WHAT THE TASK REQUIRES: Set down again, exactly and only, the lines from the one that contains "The height and" through the last line of the records below, both included, but not the pictures.

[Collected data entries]
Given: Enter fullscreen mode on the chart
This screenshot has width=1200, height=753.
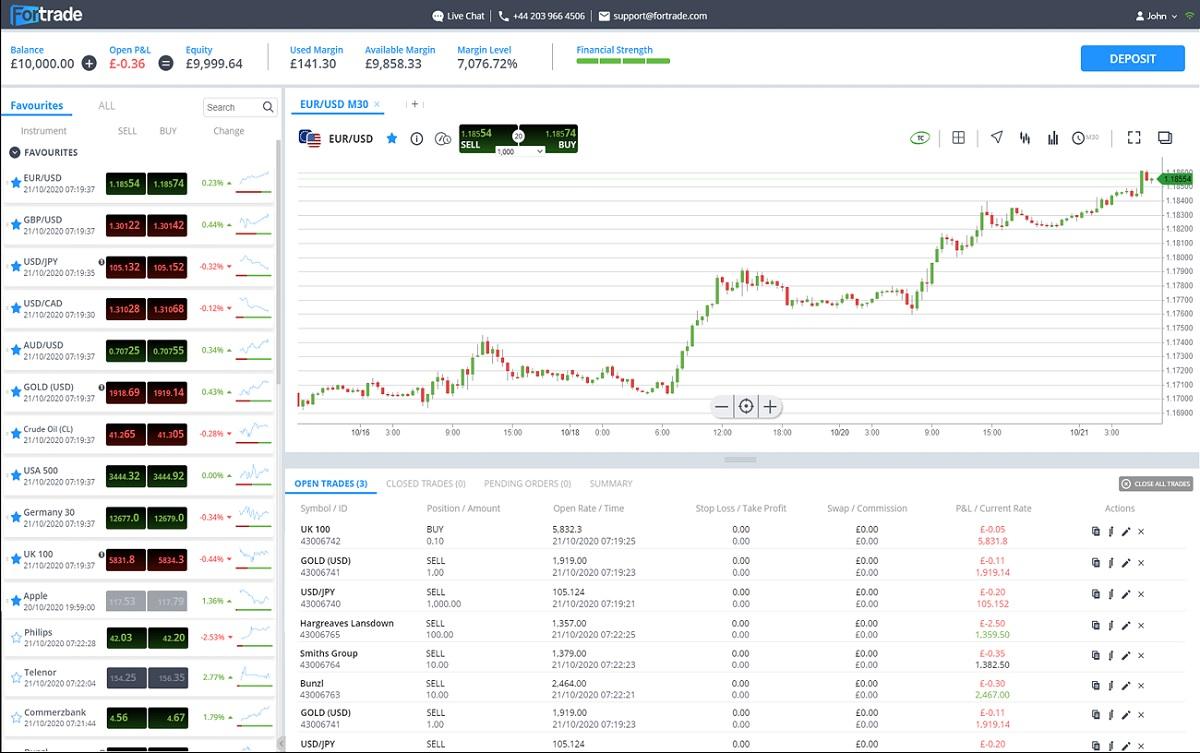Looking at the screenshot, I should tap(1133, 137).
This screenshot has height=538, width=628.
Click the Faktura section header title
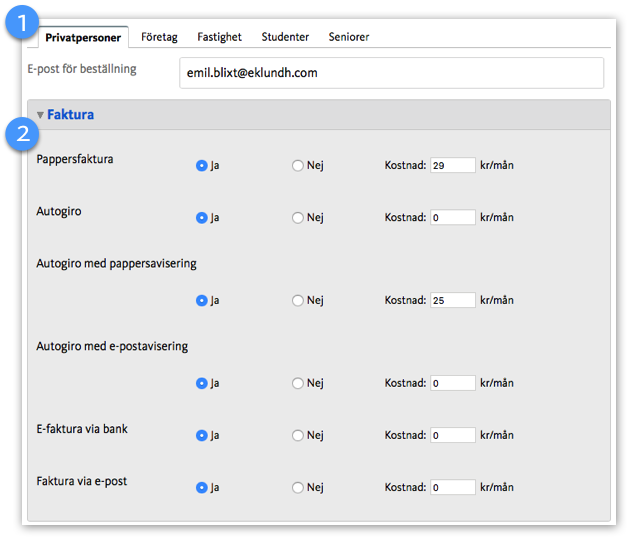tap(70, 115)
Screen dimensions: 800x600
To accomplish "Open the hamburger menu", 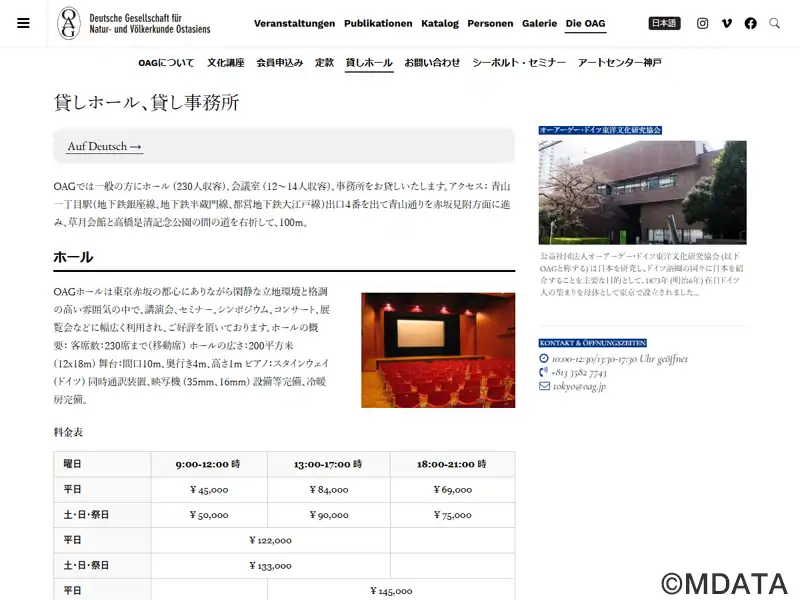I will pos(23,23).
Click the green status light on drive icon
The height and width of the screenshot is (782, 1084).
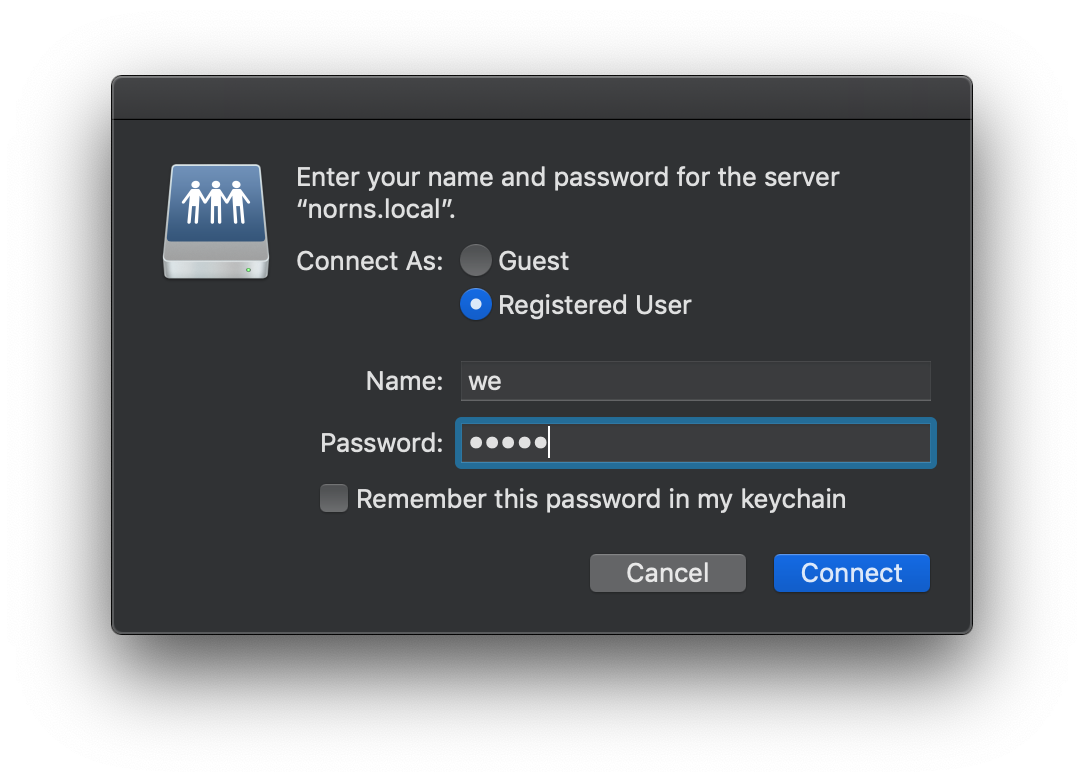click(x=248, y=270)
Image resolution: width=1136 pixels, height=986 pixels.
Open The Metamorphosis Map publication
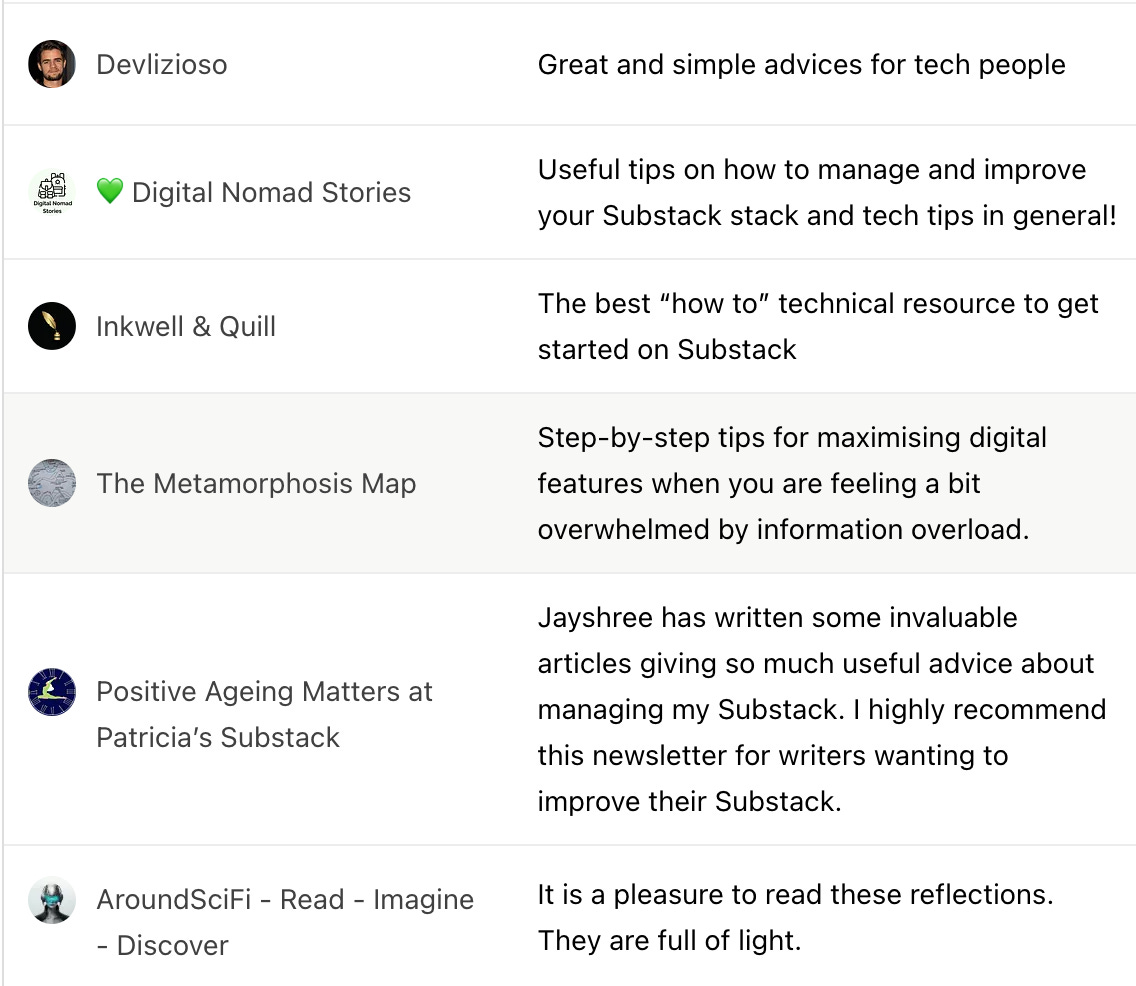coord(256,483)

OUTPUT:
The height and width of the screenshot is (782, 1084).
click(x=248, y=270)
Image resolution: width=1136 pixels, height=986 pixels.
Open The Metamorphosis Map publication
coord(256,483)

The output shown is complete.